# Clogged drain.



## Dpeckplb (Sep 20, 2013)

So, I was called out to a house this afternoon to a blocked drain. I get there and it is a lav. Anyways I pulled out the super vee after hearing that the drywallers were cleaning up in the sink after mudding the room next door. So I go to work, of course no clean out and a 1 1/4" S-trap, so that was the first thing to go. I start to cable the drain, I get about 13" into the line and suddenly I hit a wall. The cable would go no more. I pulled it back and there was drywall mud caked on the end. Or course there was drain-o in the line, so after i wipped it off my face I tried my second plan of attack. So I switched the head to the arow head and tried again. This time I made it through the blockage, I reassembled the drain putting a proper vent on it.
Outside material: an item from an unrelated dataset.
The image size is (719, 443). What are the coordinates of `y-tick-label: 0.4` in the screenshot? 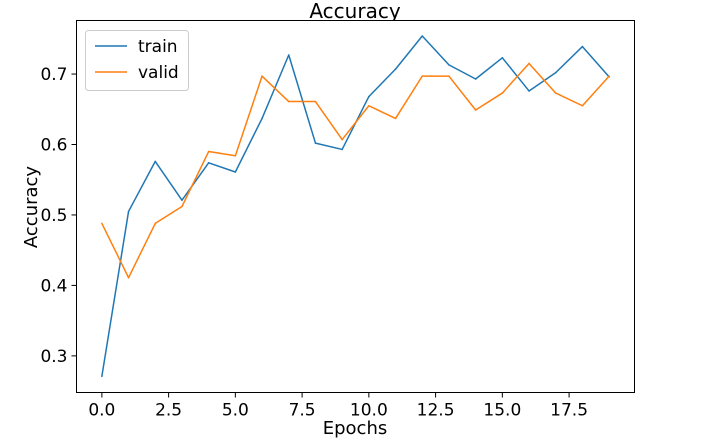 It's located at (54, 286). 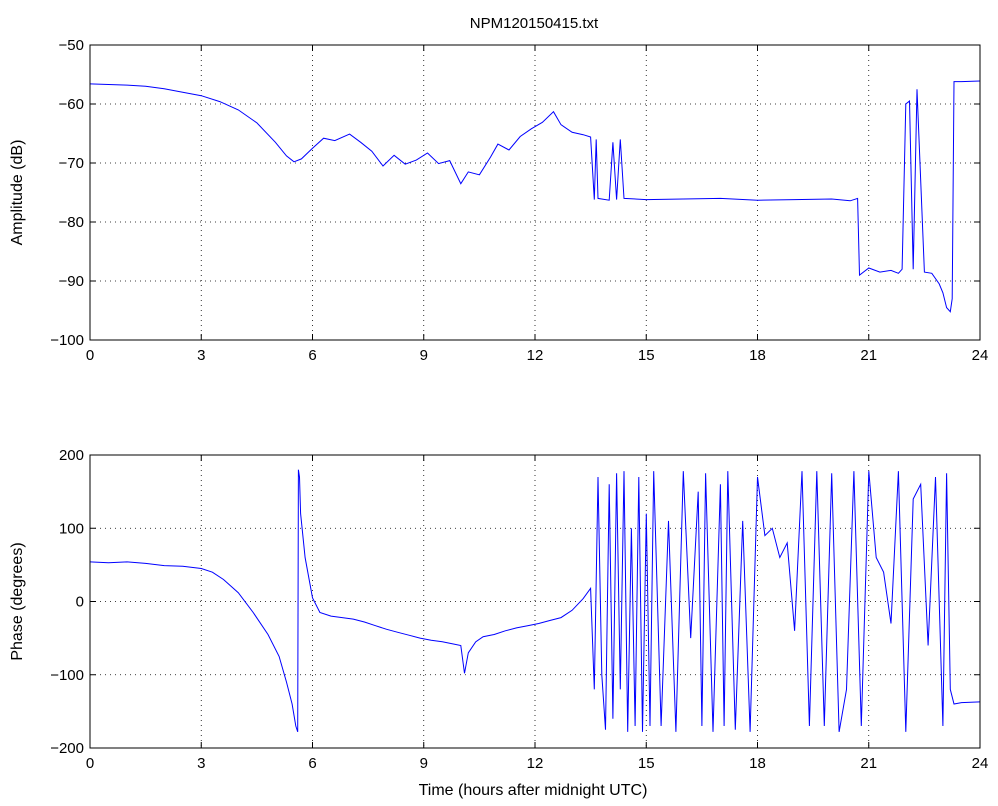 I want to click on phase-xtick-label-0: 0, so click(x=90, y=764).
I love when other trades make more work.


----------



## dhal22 (Jul 30, 2010)

Hoping the drywallers were forced to pay for the blockage.

David


----------



## sparky (Jan 8, 2014)

Dpeckplb said:


> So, I was called out to a house this afternoon to a blocked drain. I get there and it is a lav. Anyways I pulled out the super vee after hearing that the drywallers were cleaning up in the sink after mudding the room next door. So I go to work, of course no clean out and a 1 1/4" S-trap, so that was the first thing to go. I start to cable the drain, I get about 13" into the line and suddenly I hit a wall. The cable would go no more. I pulled it back and there was drywall mud caked on the end. Or course there was drain-o in the line, so after i wipped it off my face I tried my second plan of attack. So I switched the head to the arow head and tried again. This time I made it through the blockage, I reassembled the drain putting a proper vent on it. I love when other trades make more work.


Did you install a co on the drain line before you snaked it??i try to put cos on if at all possible before I insert the cable that way it cleans the cable off as I pull it back out


----------



## Dpeckplb (Sep 20, 2013)

sparky said:


> Did you install a co on the drain line before you snaked it??i try to put cos on if at all possible before I insert the cable that way it cleans the cable off as I pull it back out


Yes in the form of a Fip for the auto air vent. Then as I snake it I put a MIP in that so I don't mess up the treads.


----------



## sparky (Jan 8, 2014)

Dpeckplb said:


> Yes in the form of a Fip for the auto air vent. Then as I snake it I put a MIP in that so I don't mess up the treads.


Exactly


----------